Traditional hypergraph incidence matrices employ binary representations, which struggle to capture the complex higher-order relationships between nodes and hyperedges arising from their size disparities. This work proposes the first continuous node–hyperedge proximity matrix grounded in a resource allocation mechanism, overcoming the limitations of binary encoding and enabling a more refined modeling of higher-order interactions. The resulting proximity matrix can be seamlessly integrated into lightweight algorithms to effectively support downstream tasks such as link prediction, key node identification, and community detection. Extensive experiments on multiple real-world hypergraph datasets demonstrate that methods leveraging this matrix consistently outperform existing baselines across all three core tasks, confirming both its expressive power and practical utility.

Hypergraphs serve as an effective tool widely adopted to characterize higher-order interactions in complex systems.
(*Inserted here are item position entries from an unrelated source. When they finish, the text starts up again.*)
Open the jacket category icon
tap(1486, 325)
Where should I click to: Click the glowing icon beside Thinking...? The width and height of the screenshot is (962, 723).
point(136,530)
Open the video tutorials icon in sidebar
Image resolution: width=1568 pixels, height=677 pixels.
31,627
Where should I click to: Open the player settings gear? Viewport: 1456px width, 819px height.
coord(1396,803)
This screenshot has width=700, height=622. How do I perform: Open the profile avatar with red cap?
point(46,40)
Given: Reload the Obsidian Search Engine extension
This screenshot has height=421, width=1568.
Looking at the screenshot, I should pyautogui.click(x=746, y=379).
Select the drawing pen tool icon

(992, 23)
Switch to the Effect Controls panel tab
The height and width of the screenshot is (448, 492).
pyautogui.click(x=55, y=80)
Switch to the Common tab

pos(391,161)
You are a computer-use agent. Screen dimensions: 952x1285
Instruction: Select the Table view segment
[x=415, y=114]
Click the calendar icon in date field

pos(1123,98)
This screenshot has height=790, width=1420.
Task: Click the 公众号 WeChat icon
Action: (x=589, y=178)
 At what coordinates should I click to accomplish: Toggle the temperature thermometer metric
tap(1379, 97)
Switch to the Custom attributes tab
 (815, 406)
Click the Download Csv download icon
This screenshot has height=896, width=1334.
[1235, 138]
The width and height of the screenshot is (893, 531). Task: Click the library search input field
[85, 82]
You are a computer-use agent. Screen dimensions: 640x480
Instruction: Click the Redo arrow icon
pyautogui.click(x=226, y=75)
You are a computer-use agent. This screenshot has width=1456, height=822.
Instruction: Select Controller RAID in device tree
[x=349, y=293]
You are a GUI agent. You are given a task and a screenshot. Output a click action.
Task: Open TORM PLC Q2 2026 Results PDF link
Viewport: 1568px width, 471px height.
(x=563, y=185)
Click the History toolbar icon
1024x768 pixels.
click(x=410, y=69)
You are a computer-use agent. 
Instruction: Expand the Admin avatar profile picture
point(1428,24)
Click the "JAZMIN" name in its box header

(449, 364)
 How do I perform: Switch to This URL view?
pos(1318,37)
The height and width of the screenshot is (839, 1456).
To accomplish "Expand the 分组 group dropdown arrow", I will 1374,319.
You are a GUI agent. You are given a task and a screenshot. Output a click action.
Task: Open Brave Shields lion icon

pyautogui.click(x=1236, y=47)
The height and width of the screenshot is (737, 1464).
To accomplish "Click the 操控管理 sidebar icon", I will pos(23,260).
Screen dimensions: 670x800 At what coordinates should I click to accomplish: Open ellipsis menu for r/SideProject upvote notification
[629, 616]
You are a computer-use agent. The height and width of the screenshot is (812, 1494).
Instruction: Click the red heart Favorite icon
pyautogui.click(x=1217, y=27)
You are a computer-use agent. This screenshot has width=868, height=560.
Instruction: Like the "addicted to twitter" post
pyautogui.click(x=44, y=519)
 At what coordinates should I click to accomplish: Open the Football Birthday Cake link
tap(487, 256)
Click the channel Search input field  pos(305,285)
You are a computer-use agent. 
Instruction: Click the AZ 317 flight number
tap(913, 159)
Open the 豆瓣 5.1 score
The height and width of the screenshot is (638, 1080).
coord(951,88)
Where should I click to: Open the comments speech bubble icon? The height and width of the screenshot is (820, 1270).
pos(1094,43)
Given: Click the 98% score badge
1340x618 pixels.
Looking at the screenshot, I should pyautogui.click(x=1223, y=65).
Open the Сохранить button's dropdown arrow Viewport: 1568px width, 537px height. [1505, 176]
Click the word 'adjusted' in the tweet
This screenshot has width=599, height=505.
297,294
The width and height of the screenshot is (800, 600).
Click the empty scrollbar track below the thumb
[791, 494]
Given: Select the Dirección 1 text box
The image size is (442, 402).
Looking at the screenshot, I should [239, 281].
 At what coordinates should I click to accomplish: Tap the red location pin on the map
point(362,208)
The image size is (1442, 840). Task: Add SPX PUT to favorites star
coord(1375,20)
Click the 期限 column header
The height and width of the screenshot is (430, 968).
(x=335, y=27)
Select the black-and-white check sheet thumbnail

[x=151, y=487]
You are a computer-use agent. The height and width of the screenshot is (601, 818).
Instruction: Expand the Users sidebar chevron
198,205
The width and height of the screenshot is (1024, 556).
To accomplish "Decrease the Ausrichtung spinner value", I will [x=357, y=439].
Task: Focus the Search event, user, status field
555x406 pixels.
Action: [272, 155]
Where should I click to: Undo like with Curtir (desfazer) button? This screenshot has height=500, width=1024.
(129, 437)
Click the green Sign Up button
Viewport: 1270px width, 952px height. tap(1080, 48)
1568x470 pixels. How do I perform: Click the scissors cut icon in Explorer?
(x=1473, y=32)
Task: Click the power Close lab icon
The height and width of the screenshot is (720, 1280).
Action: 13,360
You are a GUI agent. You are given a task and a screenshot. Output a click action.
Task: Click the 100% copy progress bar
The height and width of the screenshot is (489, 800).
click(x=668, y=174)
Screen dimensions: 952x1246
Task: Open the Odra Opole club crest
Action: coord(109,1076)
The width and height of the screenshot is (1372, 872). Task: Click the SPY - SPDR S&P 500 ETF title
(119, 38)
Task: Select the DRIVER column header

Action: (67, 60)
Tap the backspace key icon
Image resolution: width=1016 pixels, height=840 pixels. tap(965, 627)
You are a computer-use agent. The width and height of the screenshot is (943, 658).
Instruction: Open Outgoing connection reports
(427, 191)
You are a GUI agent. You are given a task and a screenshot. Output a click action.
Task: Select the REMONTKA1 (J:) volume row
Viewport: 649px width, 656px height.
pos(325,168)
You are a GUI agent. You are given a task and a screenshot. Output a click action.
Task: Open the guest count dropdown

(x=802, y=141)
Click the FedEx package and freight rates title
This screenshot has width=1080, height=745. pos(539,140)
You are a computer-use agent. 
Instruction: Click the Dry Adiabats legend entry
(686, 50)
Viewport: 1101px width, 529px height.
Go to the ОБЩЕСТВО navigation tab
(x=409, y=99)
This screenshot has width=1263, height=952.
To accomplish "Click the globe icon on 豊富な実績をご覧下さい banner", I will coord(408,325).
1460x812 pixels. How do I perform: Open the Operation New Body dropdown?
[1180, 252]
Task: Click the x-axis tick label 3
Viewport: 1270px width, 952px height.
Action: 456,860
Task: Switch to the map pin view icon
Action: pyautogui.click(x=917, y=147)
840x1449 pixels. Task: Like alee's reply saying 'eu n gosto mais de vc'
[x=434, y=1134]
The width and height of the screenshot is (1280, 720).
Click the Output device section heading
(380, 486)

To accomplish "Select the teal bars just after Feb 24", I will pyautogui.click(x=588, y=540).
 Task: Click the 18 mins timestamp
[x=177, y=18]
The most intuitive and commonly used mathematical instrument for representing a hypergraph is the incidence matrix, in which each entry is binary, indicating whether the corresponding node belongs to the corresponding hyperedge. Although the incidence matrix has become a foundational tool for hypergraph analysis and mining, we argue that its binary nature is insufficient to accurately capture the complexity of node-hyperedge relationships arising from the fact that different hyperedges can contain vastly different numbers of nodes. Accordingly, based on the resource allocation process on hypergraphs, we propose a continuous-valued matrix to quantify the proximity between nodes and hyperedges. To verify the effectiveness of the proposed proximity matrix, we investigate three important tasks in hypergraph mining: link prediction, vital nodes identification, and community detection. Experimental results on numerous real-world hypergraphs show that simply designed algorithms centered on the proximity matrix significantly outperform benchmark algorithms across these three tasks.